[[ Source material open ]]

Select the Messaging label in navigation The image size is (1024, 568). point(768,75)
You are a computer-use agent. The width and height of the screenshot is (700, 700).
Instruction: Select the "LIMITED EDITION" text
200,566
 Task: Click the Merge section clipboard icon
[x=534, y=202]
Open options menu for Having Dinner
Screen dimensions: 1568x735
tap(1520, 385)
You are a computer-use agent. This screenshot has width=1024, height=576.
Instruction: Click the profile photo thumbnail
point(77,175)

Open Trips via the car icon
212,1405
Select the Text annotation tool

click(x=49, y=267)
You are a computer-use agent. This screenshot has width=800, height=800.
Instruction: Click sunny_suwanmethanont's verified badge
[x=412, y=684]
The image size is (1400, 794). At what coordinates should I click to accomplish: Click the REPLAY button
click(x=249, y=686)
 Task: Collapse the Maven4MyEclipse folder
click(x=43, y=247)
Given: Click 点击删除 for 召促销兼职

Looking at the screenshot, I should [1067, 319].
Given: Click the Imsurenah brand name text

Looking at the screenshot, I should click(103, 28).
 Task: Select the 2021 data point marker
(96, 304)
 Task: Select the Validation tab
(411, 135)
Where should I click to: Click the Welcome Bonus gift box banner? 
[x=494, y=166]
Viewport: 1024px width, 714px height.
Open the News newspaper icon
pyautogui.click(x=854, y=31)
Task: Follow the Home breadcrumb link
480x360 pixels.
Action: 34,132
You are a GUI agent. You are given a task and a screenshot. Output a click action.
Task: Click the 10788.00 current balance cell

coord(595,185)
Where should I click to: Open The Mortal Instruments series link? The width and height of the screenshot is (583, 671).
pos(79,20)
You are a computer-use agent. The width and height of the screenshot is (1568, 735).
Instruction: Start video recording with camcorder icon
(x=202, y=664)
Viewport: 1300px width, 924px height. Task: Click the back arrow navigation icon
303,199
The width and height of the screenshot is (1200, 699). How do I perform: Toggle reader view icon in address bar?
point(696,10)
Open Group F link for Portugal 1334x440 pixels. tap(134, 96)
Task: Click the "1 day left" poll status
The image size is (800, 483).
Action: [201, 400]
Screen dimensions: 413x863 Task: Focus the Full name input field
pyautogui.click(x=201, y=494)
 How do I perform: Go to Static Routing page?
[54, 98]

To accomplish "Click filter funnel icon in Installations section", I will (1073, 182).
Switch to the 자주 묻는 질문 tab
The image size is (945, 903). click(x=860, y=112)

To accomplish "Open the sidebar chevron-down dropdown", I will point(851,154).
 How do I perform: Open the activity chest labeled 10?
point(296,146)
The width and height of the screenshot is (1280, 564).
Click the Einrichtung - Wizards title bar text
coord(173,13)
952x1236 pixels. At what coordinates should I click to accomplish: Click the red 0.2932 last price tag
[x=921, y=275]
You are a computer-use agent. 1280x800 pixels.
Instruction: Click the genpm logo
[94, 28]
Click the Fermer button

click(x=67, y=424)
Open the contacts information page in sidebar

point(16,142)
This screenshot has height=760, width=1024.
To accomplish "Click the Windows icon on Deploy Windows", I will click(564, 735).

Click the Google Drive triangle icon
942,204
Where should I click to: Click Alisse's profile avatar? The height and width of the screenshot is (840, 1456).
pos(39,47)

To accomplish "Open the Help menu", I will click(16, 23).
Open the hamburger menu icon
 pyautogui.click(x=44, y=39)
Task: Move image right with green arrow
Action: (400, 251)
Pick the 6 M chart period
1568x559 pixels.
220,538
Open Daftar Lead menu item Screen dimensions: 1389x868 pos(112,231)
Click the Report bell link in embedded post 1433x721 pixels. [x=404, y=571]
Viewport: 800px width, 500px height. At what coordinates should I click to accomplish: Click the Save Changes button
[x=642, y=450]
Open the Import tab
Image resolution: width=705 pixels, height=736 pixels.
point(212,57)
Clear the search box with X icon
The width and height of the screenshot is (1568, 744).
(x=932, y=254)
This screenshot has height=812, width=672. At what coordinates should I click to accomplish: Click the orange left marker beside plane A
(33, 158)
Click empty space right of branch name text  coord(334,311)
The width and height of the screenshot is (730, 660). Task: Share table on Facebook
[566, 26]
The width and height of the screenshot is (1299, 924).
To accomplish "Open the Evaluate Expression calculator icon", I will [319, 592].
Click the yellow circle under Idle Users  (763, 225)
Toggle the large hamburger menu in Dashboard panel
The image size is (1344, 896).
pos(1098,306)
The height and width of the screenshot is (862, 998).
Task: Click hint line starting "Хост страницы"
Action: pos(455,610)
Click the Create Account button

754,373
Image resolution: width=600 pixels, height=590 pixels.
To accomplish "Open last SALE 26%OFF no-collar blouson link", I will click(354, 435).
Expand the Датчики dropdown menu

[[ Source material closed ]]

_The task:_ Using only the data above, copy out the lines that include the word "will".

_Expected answer:_
To accomplish "Click filter funnel icon in Installations section", I will (1073, 182).
To accomplish "Open the sidebar chevron-down dropdown", I will point(851,154).
To accomplish "Click the Windows icon on Deploy Windows", I will click(564, 735).
To accomplish "Open the Help menu", I will click(16, 23).
To accomplish "Open the Evaluate Expression calculator icon", I will [319, 592].
To accomplish "Open last SALE 26%OFF no-collar blouson link", I will click(354, 435).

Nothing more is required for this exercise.